Records for the exercise -
━━━━━━
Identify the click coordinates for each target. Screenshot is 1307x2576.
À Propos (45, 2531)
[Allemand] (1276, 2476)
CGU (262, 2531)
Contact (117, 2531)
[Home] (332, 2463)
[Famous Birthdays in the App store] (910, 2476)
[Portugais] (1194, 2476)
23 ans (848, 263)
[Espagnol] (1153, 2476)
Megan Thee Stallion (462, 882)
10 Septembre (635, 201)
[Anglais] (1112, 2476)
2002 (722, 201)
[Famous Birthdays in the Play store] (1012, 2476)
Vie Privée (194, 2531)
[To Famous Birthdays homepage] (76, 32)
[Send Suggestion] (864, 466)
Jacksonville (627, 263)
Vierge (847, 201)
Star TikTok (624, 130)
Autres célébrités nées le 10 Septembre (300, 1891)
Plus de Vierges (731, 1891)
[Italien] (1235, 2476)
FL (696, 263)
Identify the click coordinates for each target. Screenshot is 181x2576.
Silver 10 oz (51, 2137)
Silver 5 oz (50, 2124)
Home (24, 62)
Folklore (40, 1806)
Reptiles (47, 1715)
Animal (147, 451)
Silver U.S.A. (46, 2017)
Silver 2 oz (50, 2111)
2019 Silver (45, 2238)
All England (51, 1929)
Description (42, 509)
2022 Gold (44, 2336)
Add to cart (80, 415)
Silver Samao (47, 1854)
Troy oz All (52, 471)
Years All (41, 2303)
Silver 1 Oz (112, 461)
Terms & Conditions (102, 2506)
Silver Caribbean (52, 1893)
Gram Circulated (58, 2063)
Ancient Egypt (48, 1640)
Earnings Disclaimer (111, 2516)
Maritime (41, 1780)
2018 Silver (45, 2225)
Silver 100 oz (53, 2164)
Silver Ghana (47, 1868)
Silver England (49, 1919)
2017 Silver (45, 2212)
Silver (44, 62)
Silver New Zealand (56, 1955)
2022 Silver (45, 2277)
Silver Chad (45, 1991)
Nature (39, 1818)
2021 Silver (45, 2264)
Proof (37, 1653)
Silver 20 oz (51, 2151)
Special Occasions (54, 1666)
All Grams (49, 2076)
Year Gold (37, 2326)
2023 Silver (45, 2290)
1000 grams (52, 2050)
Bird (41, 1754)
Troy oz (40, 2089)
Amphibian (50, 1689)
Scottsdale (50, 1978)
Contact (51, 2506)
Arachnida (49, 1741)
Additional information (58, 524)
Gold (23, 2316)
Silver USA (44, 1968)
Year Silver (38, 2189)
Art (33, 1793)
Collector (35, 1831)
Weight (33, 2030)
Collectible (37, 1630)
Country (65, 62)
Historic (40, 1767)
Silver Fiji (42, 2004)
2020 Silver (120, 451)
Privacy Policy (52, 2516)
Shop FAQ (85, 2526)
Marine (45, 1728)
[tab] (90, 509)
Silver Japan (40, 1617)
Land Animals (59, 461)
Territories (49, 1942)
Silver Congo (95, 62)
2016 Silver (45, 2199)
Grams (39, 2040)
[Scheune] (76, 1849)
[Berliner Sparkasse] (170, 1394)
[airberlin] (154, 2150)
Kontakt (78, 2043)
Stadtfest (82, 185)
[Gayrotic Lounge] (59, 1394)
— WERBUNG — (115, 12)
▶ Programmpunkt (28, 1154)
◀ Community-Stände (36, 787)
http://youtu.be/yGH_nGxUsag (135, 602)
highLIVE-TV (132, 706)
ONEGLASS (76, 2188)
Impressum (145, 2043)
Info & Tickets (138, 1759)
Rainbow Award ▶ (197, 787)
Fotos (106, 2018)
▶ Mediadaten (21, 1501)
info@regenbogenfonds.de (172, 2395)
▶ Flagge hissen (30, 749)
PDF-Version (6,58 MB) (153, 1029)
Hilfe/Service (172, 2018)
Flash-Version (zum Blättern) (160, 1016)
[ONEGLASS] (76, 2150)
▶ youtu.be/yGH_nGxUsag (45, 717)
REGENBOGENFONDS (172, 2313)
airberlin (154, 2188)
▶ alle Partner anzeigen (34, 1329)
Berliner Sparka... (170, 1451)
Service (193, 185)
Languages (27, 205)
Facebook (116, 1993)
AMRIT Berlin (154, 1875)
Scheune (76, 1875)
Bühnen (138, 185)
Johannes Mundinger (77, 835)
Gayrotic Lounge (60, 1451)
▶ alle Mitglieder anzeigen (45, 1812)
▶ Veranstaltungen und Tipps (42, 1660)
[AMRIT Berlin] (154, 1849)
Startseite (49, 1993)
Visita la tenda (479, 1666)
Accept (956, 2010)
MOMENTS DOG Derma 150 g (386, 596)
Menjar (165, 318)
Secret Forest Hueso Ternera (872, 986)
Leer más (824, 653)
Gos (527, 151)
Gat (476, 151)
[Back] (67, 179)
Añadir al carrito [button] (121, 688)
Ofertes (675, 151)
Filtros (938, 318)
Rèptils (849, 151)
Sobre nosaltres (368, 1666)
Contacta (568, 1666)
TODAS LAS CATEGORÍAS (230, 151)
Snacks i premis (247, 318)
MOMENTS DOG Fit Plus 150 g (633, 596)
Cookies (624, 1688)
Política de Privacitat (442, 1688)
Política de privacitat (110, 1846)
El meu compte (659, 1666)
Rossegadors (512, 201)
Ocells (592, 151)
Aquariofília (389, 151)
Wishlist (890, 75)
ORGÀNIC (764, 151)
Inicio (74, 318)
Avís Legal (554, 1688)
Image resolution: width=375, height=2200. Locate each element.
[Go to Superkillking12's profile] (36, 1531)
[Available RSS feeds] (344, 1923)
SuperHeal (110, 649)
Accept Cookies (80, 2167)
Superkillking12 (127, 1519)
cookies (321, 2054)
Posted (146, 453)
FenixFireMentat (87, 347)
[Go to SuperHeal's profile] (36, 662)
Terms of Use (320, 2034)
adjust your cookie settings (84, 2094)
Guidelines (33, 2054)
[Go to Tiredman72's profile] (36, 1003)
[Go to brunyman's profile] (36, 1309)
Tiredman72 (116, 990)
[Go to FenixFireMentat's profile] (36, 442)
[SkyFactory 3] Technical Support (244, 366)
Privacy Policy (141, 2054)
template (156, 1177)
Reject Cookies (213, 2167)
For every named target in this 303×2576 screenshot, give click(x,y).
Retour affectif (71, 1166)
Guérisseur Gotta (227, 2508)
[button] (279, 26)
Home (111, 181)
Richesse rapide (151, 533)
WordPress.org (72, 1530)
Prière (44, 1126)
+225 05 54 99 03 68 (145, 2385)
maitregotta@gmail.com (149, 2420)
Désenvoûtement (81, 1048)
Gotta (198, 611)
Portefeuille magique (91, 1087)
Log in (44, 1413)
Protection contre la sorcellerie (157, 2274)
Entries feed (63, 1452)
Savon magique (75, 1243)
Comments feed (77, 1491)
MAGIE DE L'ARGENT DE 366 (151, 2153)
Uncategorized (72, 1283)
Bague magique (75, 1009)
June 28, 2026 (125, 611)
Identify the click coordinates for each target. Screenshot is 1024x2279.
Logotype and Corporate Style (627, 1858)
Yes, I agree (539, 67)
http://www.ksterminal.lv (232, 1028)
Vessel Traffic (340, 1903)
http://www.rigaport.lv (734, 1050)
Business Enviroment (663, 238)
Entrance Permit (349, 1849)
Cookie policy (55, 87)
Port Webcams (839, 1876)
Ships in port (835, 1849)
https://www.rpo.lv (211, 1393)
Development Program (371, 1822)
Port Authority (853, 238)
━━━━━━
What needs to be done - For this exercise, set down all of the entries again word for word.

Response for this exercise -
Identify the click coordinates for each target. Screenshot is 1307x2576.
À Propos (45, 2531)
[Allemand] (1276, 2476)
CGU (262, 2531)
Contact (117, 2531)
[Home] (332, 2463)
[Famous Birthdays in the App store] (910, 2476)
[Portugais] (1194, 2476)
23 ans (848, 263)
[Espagnol] (1153, 2476)
Megan Thee Stallion (462, 882)
10 Septembre (635, 201)
[Anglais] (1112, 2476)
2002 (722, 201)
[Famous Birthdays in the Play store] (1012, 2476)
Vie Privée (194, 2531)
[To Famous Birthdays homepage] (76, 32)
[Send Suggestion] (864, 466)
Jacksonville (627, 263)
Vierge (847, 201)
Star TikTok (624, 130)
Autres célébrités nées le 10 Septembre (300, 1891)
Plus de Vierges (731, 1891)
[Italien] (1235, 2476)
FL (696, 263)
Identify the click coordinates for each target. Screenshot is 181x2576.
Silver 10 oz (51, 2137)
Silver 5 oz (50, 2124)
Home (24, 62)
Folklore (40, 1806)
Reptiles (47, 1715)
Animal (147, 451)
Silver U.S.A. (46, 2017)
Silver 2 oz (50, 2111)
2019 Silver (45, 2238)
All England (51, 1929)
Description (42, 509)
2022 Gold (44, 2336)
Add to cart (80, 415)
Silver Samao (47, 1854)
Troy oz All (52, 471)
Years All (41, 2303)
Silver 1 Oz (112, 461)
Terms & Conditions (102, 2506)
Silver Caribbean (52, 1893)
Gram Circulated (58, 2063)
Ancient Egypt (48, 1640)
Earnings Disclaimer (111, 2516)
Maritime (41, 1780)
2018 Silver (45, 2225)
Silver 100 oz (53, 2164)
Silver Ghana (47, 1868)
Silver England (49, 1919)
2017 Silver (45, 2212)
Silver (44, 62)
Silver New Zealand (56, 1955)
2022 Silver (45, 2277)
Silver Chad (45, 1991)
Nature (39, 1818)
2021 Silver (45, 2264)
Proof (37, 1653)
Silver 20 oz (51, 2151)
Special Occasions (54, 1666)
All Grams (49, 2076)
Year Gold (37, 2326)
2023 Silver (45, 2290)
1000 grams (52, 2050)
Bird (41, 1754)
Troy oz (40, 2089)
Amphibian (50, 1689)
Scottsdale (50, 1978)
Contact (51, 2506)
Arachnida (49, 1741)
Additional information (58, 524)
Gold (23, 2316)
Silver USA (44, 1968)
Year Silver (38, 2189)
Art (33, 1793)
Collector (35, 1831)
Weight (33, 2030)
Collectible (37, 1630)
Country (65, 62)
Historic (40, 1767)
Silver Fiji (42, 2004)
2020 Silver (120, 451)
Privacy Policy (52, 2516)
Shop FAQ (85, 2526)
Marine (45, 1728)
[tab] (90, 509)
Silver Japan (40, 1617)
Land Animals (59, 461)
Territories (49, 1942)
Silver Congo (95, 62)
2016 Silver (45, 2199)
Grams (39, 2040)
[Scheune] (76, 1849)
[Berliner Sparkasse] (170, 1394)
[airberlin] (154, 2150)
Kontakt (78, 2043)
Stadtfest (82, 185)
[Gayrotic Lounge] (59, 1394)
— WERBUNG — (115, 12)
▶ Programmpunkt (28, 1154)
◀ Community-Stände (36, 787)
http://youtu.be/yGH_nGxUsag (135, 602)
highLIVE-TV (132, 706)
ONEGLASS (76, 2188)
Impressum (145, 2043)
Info & Tickets (138, 1759)
Rainbow Award ▶ (197, 787)
Fotos (106, 2018)
▶ Mediadaten (21, 1501)
info@regenbogenfonds.de (172, 2395)
▶ Flagge hissen (30, 749)
PDF-Version (6,58 MB) (153, 1029)
Hilfe/Service (172, 2018)
Flash-Version (zum Blättern) (160, 1016)
[ONEGLASS] (76, 2150)
▶ youtu.be/yGH_nGxUsag (45, 717)
REGENBOGENFONDS (172, 2313)
airberlin (154, 2188)
▶ alle Partner anzeigen (34, 1329)
Berliner Sparka... (170, 1451)
Service (193, 185)
Languages (27, 205)
Facebook (116, 1993)
AMRIT Berlin (154, 1875)
Scheune (76, 1875)
Bühnen (138, 185)
Johannes Mundinger (77, 835)
Gayrotic Lounge (60, 1451)
▶ alle Mitglieder anzeigen (45, 1812)
▶ Veranstaltungen und Tipps (42, 1660)
[AMRIT Berlin] (154, 1849)
Startseite (49, 1993)
Visita la tenda (479, 1666)
Accept (956, 2010)
MOMENTS DOG Derma 150 g (386, 596)
Menjar (165, 318)
Secret Forest Hueso Ternera (872, 986)
Leer más (824, 653)
Gos (527, 151)
Gat (476, 151)
[Back] (67, 179)
Añadir al carrito [button] (121, 688)
Ofertes (675, 151)
Filtros (938, 318)
Rèptils (849, 151)
Sobre nosaltres (368, 1666)
Contacta (568, 1666)
TODAS LAS CATEGORÍAS (230, 151)
Snacks i premis (247, 318)
MOMENTS DOG Fit Plus 150 g (633, 596)
Cookies (624, 1688)
Política de Privacitat (442, 1688)
Política de privacitat (110, 1846)
El meu compte (659, 1666)
Rossegadors (512, 201)
Ocells (592, 151)
Aquariofília (389, 151)
Wishlist (890, 75)
ORGÀNIC (764, 151)
Inicio (74, 318)
Avís Legal (554, 1688)
Image resolution: width=375, height=2200. Locate each element.
[Go to Superkillking12's profile] (36, 1531)
[Available RSS feeds] (344, 1923)
SuperHeal (110, 649)
Accept Cookies (80, 2167)
Superkillking12 (127, 1519)
cookies (321, 2054)
Posted (146, 453)
FenixFireMentat (87, 347)
[Go to SuperHeal's profile] (36, 662)
Terms of Use (320, 2034)
adjust your cookie settings (84, 2094)
Guidelines (33, 2054)
[Go to Tiredman72's profile] (36, 1003)
[Go to brunyman's profile] (36, 1309)
Tiredman72 (116, 990)
[Go to FenixFireMentat's profile] (36, 442)
[SkyFactory 3] Technical Support (244, 366)
Privacy Policy (141, 2054)
template (156, 1177)
Reject Cookies (213, 2167)
For every named target in this 303×2576 screenshot, give click(x,y).
Retour affectif (71, 1166)
Guérisseur Gotta (227, 2508)
[button] (279, 26)
Home (111, 181)
Richesse rapide (151, 533)
WordPress.org (72, 1530)
Prière (44, 1126)
+225 05 54 99 03 68 (145, 2385)
maitregotta@gmail.com (149, 2420)
Désenvoûtement (81, 1048)
Gotta (198, 611)
Portefeuille magique (91, 1087)
Log in (44, 1413)
Protection contre la sorcellerie (157, 2274)
Entries feed (63, 1452)
Savon magique (75, 1243)
Comments feed (77, 1491)
MAGIE DE L'ARGENT DE 366 (151, 2153)
Uncategorized (72, 1283)
Bague magique (75, 1009)
June 28, 2026 (125, 611)
Identify the click coordinates for each target. Screenshot is 1024x2279.
Logotype and Corporate Style (627, 1858)
Yes, I agree (539, 67)
http://www.ksterminal.lv (232, 1028)
Vessel Traffic (340, 1903)
http://www.rigaport.lv (734, 1050)
Business Enviroment (663, 238)
Entrance Permit (349, 1849)
Cookie policy (55, 87)
Port Webcams (839, 1876)
Ships in port (835, 1849)
https://www.rpo.lv (211, 1393)
Development Program (371, 1822)
Port Authority (853, 238)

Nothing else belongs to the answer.